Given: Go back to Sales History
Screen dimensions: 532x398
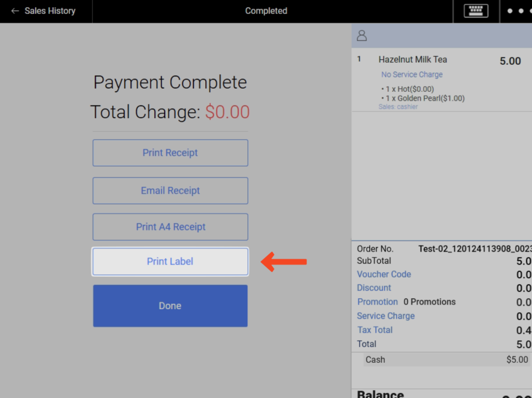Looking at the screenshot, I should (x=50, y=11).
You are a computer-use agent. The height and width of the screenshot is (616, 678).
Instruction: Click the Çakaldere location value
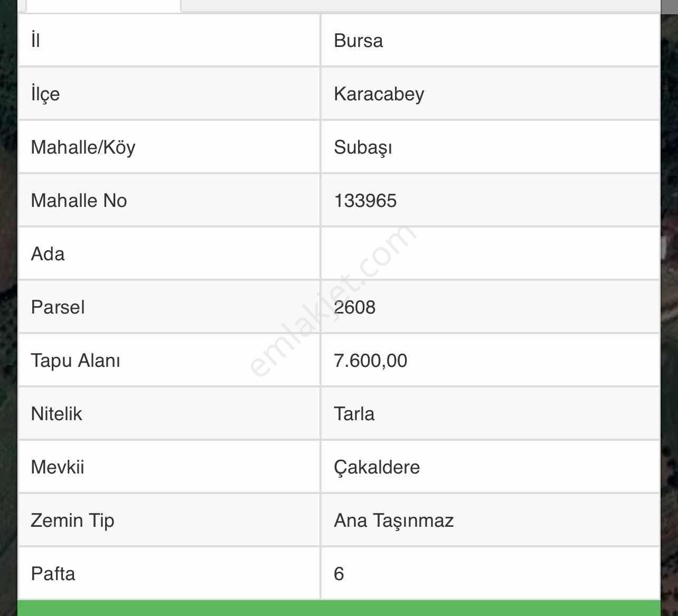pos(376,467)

· · · ·

WORK REQUIRED
A word-for-word copy of the records is required. Leave out every picture.

SOLUTION
Given: Go back to Sales History
Screen dimensions: 532x398
Looking at the screenshot, I should (x=50, y=11).
You are a computer-use agent. The height and width of the screenshot is (616, 678).
Instruction: Click the Çakaldere location value
pos(376,467)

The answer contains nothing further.